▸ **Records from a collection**
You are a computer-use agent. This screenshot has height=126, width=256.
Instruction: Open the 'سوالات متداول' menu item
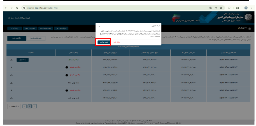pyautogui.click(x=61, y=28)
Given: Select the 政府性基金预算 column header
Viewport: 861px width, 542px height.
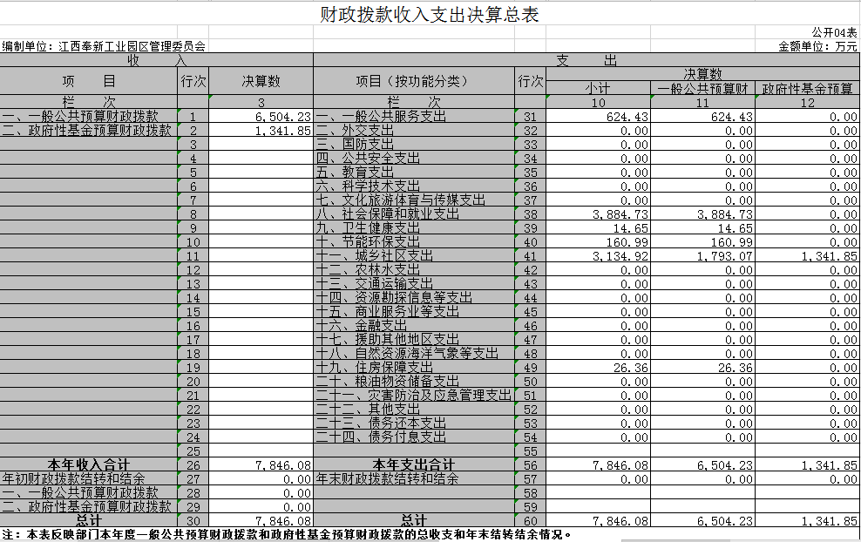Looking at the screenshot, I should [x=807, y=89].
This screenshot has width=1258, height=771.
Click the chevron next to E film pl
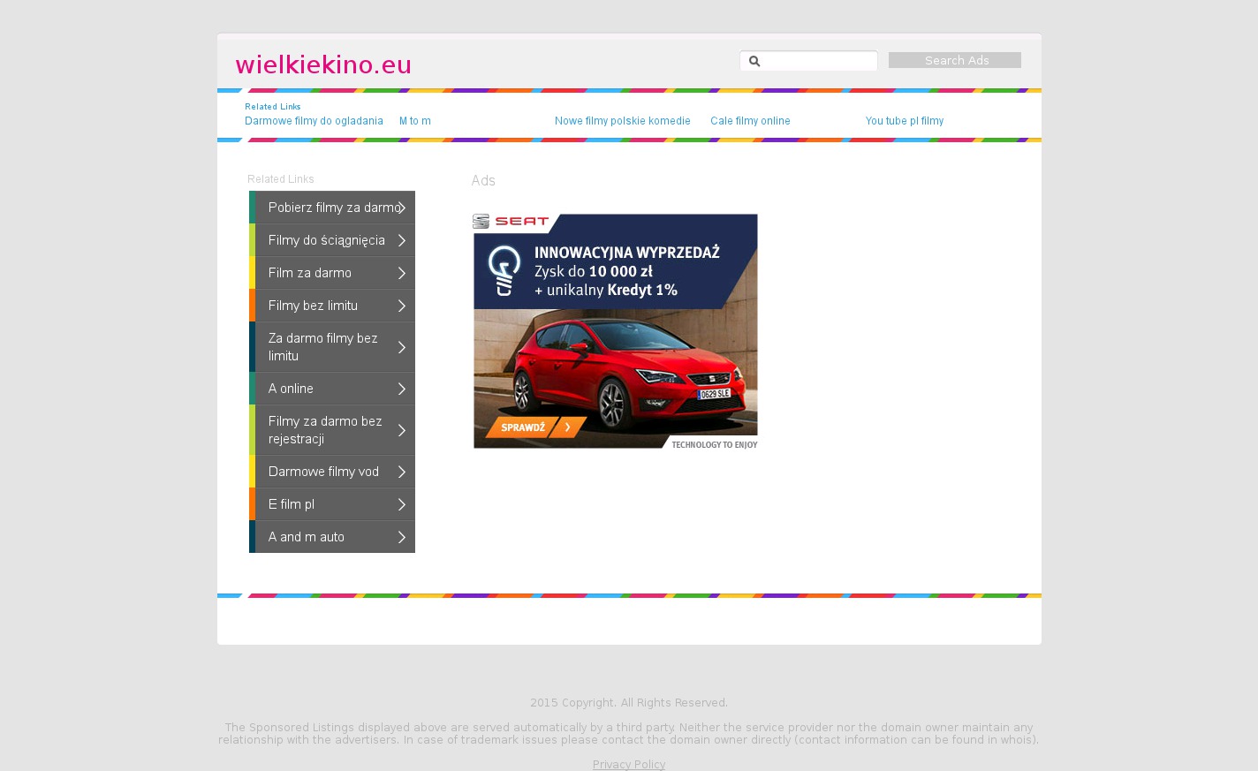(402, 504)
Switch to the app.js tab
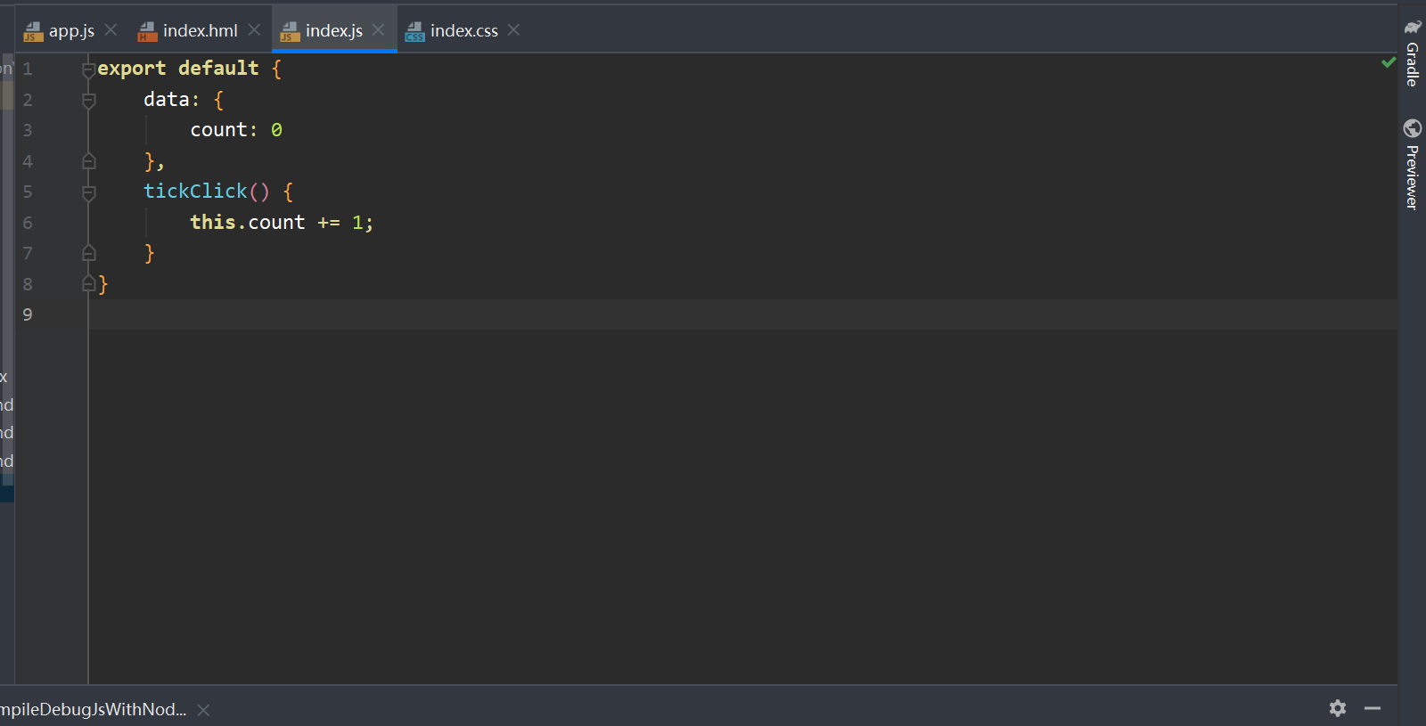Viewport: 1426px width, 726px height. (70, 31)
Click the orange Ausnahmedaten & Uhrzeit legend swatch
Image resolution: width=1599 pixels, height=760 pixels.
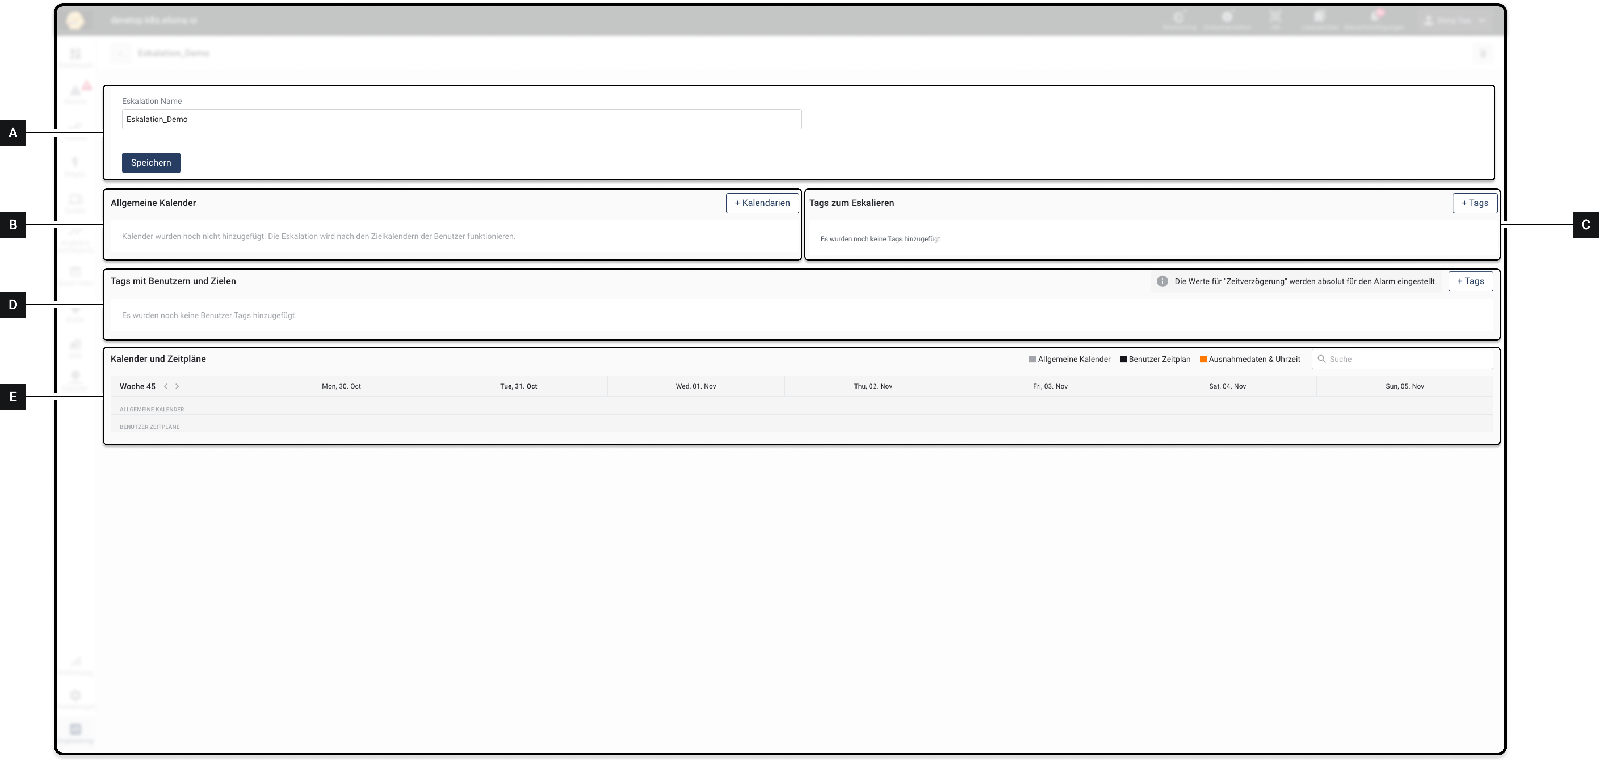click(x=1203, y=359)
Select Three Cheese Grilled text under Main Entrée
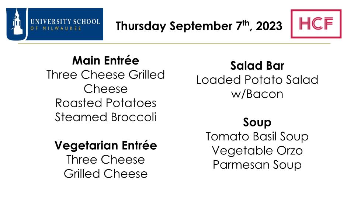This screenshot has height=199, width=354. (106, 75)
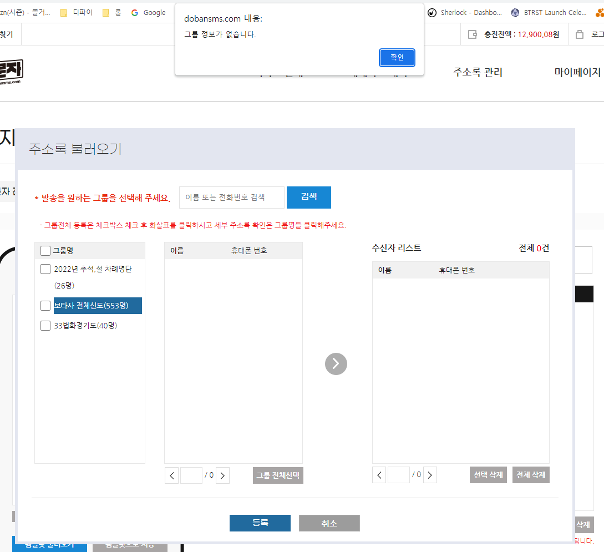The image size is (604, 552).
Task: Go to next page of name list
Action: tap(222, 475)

▸ **Exercise requirements**
Can you write out the rows from the very first line through the line containing "Looking at the", including both ends and leaving out the pictures?

▸ **The completed task**
You are a computer-use agent. This screenshot has height=126, width=256.
Instruction: Open the 'سوالات متداول' menu item
pyautogui.click(x=61, y=28)
Given: Select the 政府性基金预算 column header
Viewport: 861px width, 542px height.
Looking at the screenshot, I should [x=807, y=89].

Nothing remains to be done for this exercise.